By N. Peter Rasmussen, J.D.
According to the Commission's complaint, Rorech learned information from Deutsche Bank investment bankers about a change to the proposed VNU bond offering that was expected to increase the price of the CDS on VNU bonds. Deutsche Bank was the lead underwriter for a proposed bond offering by VNU. According to the complaint, Rorech illegally tipped Negrin about the contemplated change to the bond structure, and Negrin then purchased CDS on VNU for a Millennium hedge fund. When news of the restructured bond offering became public in late July 2006, the price of VNU CDS substantially increased, and Negrin closed Millennium's VNU CDS position at a profit of approximately $1.2 million.
The defendants argued that they could not be liable for insider trading under Section 10(b) because the credit default swaps in this case were not securities-based swap agreements. In addition, the court rejected arguments by both defendants that the SEC lacked jurisdiction as a matter of law because the credit default swaps at issue were based on foreign bonds, and by Rorech that he had no duty to keep information about the VNU bonds confidential. The court did not reach the merits of the Commission's charges.

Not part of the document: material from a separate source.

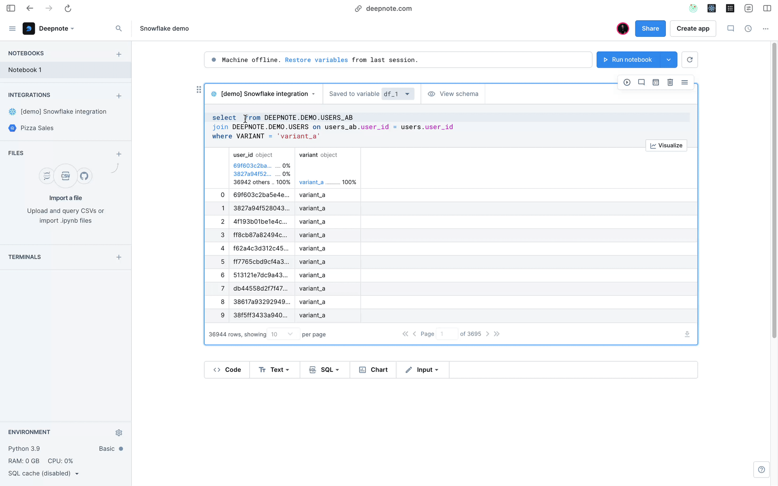The image size is (778, 486).
Task: Click the Text block type tab
Action: pyautogui.click(x=274, y=369)
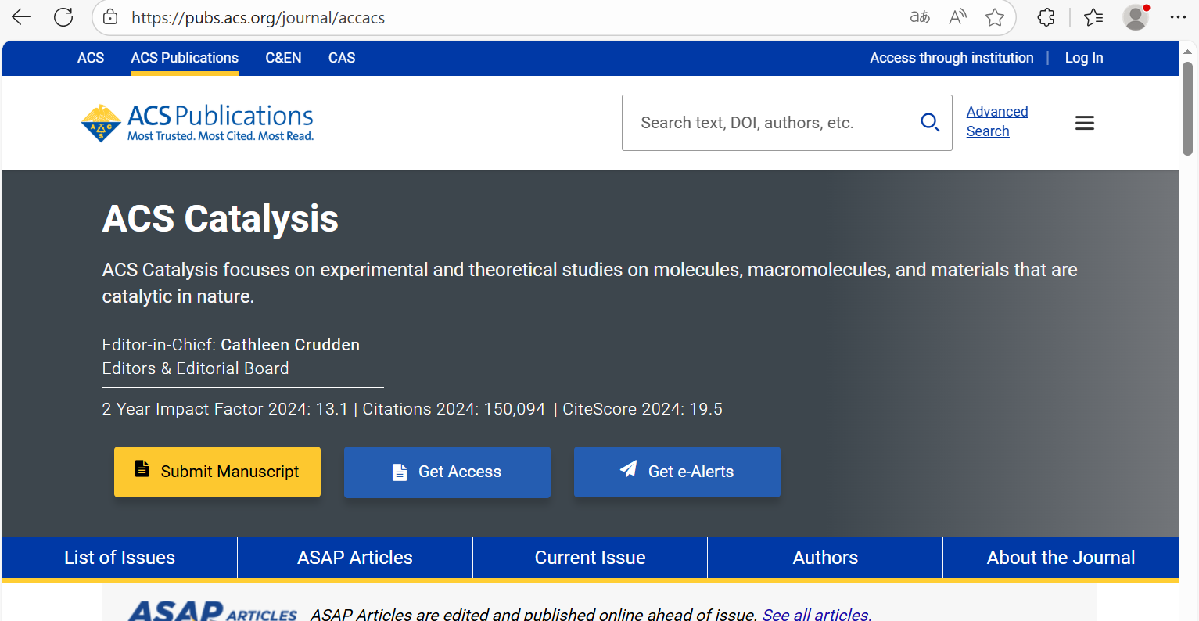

As amended by the Commodity Futures Modernization Act, the Exchange Act antifraud provisions apply to security-based swap agreements. The definition includes swap agreements in "which a material term is based on the price, yield, value, or volatility of any security or any group or index of securities, or any interest therein." The swap agreements in this case did not specifically state whether a material term of the instruments was based on a security. However, Judge Koeltl wrote that "it cannot be that traders can escape the ambit of Section 10(b) and Rule 10b-5 by basing a CDS’s material term on a security, but simply omitting reference to the security from the text of the CDS contract." He also noted that there is a secondary market for the instruments, and concluded that there was an issue of fact concerning whether the market price would be based on the value of the underlying bond.
The foreign domicile of the bond issuer was not dispositive, because the unlawful conduct, the tipping and the trading, took place in this country. The court also found that it could not dispose of Rorech's claim that he had no duty of confidentiality on the pleadings. The SEC alleged that he acquired the information about the bonds through his relationship of trust and confidence with his employer. "The question of the scope of his duty to DBSI and whether the information he shared was in fact confidential is a fact-based inquiry that cannot be decided in the defendant's favor on a motion for judgment on the pleadings," concluded Judge Koeltl. The SEC allegations supported a reasonable inference that Rorech breached a duty of confidentiality, and Rorech's responses "do not show that the SEC's claim is implausible on its face."